Problem requirements:
Copy out each of these items, line for line and word for word, leaving nothing out and changing nothing.

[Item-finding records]
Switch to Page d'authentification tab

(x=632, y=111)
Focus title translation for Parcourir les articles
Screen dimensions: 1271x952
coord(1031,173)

Exercise solution:
Switch to Page d'authentification tab

(x=632, y=111)
Focus title translation for Parcourir les articles
Screen dimensions: 1271x952
coord(1031,173)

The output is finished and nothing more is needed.